Vortrag in Kaarst Peter Sloterdijk enttäuscht das Publikum

Kaarst · Der Philosoph Peter Sloterdijk hielt am Dienstagabend einen Vortrag in Kaarst. Viele Besucher verließen die Veranstaltung in der Rathaus-Galerie jedoch vorzeitig.

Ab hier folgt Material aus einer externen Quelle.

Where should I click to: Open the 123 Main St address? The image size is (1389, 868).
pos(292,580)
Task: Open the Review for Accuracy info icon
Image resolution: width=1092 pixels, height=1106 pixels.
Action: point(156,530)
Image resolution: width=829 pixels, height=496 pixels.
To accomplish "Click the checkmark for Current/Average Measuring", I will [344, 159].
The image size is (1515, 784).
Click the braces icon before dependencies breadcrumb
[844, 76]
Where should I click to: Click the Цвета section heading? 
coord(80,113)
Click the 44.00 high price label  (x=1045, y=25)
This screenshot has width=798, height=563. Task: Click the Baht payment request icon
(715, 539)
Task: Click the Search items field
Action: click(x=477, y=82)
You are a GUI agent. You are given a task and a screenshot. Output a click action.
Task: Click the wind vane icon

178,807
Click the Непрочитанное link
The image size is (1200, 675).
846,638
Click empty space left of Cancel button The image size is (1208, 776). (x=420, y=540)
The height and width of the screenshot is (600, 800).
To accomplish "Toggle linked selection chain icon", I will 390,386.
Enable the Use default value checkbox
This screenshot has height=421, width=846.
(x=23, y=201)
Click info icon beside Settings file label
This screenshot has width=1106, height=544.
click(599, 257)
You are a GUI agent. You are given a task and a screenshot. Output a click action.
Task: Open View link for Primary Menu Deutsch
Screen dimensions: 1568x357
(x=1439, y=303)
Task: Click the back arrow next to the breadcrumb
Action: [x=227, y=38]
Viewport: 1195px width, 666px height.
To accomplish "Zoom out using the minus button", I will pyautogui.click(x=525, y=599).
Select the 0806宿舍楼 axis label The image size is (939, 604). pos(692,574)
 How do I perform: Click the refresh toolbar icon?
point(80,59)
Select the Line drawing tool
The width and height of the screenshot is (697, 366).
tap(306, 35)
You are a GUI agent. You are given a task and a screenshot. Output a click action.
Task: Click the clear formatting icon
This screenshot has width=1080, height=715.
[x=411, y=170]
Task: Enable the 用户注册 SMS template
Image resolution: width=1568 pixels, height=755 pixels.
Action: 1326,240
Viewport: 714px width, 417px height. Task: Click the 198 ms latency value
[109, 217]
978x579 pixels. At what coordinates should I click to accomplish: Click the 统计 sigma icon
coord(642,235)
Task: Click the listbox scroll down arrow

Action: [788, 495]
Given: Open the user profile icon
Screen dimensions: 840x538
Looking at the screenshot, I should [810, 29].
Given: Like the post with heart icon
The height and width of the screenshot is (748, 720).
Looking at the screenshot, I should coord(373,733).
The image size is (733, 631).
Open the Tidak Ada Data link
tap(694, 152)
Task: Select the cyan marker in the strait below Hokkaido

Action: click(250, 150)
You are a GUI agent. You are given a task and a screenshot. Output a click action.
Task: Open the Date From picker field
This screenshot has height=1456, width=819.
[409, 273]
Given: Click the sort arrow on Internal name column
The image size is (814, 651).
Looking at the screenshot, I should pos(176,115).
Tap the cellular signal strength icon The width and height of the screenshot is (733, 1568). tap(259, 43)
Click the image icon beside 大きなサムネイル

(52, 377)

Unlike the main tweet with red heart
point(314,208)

Mit knapp 250 Besuchern ist eine Veranstaltung der Reihe „Dialog Zukunft – wie wollen wir leben“ selten so gut besucht gewesen wie der Abend mit dem Philosophen und Buchautor Professor Peter Sloterdijk in der Rathaus-Galerie. „Politik in Masken – Über das Demokratie-Dilemma“, lautete das Thema. Der 72-Jährige fühlte sich allerdings nicht verpflichtet, sich ausschließlich an diese Themenvorgabe zu halten. Er breitete stattdessen sein Wissen vor dem Publikum aus, vermied es aber weitestgehend, Bezüge zur Gegenwart herzustellen. Das enttäuschte etliche Besucher – sie verließen die Veranstaltung vorzeitig. Ein junger Zuhörer äußerte sich kritisch: „Ich hätte mir eine einfachere Sprache gewünscht.“ Und dass der Philosoph exakter auf Fragen des Publikums geantwortet hätte. Dafür gab es Applaus.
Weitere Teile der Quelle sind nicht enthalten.